Content starts

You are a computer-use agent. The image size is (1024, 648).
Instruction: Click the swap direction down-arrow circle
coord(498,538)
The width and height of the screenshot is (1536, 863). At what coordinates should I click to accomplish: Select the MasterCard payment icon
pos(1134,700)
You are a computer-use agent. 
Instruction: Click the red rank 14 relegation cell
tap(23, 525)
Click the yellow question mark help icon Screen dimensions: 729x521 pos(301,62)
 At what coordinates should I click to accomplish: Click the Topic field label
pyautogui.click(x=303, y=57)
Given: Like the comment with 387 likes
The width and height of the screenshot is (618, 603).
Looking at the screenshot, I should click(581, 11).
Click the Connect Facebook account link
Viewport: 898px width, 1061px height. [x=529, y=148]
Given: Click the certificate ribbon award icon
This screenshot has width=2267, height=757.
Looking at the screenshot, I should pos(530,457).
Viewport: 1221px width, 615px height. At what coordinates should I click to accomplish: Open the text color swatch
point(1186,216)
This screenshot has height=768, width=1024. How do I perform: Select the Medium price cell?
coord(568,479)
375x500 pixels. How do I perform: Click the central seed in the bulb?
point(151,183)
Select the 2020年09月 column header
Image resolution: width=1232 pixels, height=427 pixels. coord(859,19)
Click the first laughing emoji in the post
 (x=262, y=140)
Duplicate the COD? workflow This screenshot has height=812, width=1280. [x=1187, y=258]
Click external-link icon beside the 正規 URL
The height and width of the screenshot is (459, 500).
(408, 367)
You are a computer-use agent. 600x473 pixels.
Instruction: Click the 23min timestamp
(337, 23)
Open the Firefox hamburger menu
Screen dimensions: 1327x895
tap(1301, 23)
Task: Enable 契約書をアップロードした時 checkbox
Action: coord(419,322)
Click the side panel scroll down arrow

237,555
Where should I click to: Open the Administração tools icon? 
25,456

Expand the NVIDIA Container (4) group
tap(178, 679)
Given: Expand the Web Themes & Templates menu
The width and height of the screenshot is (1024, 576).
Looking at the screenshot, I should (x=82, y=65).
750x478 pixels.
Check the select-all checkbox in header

Content ends

Action item. Return an exact copy of the listing above, complete in every line.

Response to this task.
You are a computer-use agent. The image size is (1024, 648).
Instruction: Click the swap direction down-arrow circle
coord(498,538)
The width and height of the screenshot is (1536, 863). At what coordinates should I click to accomplish: Select the MasterCard payment icon
pos(1134,700)
You are a computer-use agent. 
Instruction: Click the red rank 14 relegation cell
tap(23, 525)
Click the yellow question mark help icon Screen dimensions: 729x521 pos(301,62)
 At what coordinates should I click to accomplish: Click the Topic field label
pyautogui.click(x=303, y=57)
Given: Like the comment with 387 likes
The width and height of the screenshot is (618, 603).
Looking at the screenshot, I should click(581, 11).
Click the Connect Facebook account link
Viewport: 898px width, 1061px height. [x=529, y=148]
Given: Click the certificate ribbon award icon
This screenshot has width=2267, height=757.
Looking at the screenshot, I should pos(530,457).
Viewport: 1221px width, 615px height. At what coordinates should I click to accomplish: Open the text color swatch
point(1186,216)
This screenshot has height=768, width=1024. How do I perform: Select the Medium price cell?
coord(568,479)
375x500 pixels. How do I perform: Click the central seed in the bulb?
point(151,183)
Select the 2020年09月 column header
Image resolution: width=1232 pixels, height=427 pixels. coord(859,19)
Click the first laughing emoji in the post
 (x=262, y=140)
Duplicate the COD? workflow This screenshot has height=812, width=1280. [x=1187, y=258]
Click external-link icon beside the 正規 URL
The height and width of the screenshot is (459, 500).
(408, 367)
You are a computer-use agent. 600x473 pixels.
Instruction: Click the 23min timestamp
(337, 23)
Open the Firefox hamburger menu
Screen dimensions: 1327x895
tap(1301, 23)
Task: Enable 契約書をアップロードした時 checkbox
Action: coord(419,322)
Click the side panel scroll down arrow

237,555
Where should I click to: Open the Administração tools icon? 
25,456

Expand the NVIDIA Container (4) group
tap(178, 679)
Given: Expand the Web Themes & Templates menu
The width and height of the screenshot is (1024, 576).
Looking at the screenshot, I should (x=82, y=65).
750x478 pixels.
Check the select-all checkbox in header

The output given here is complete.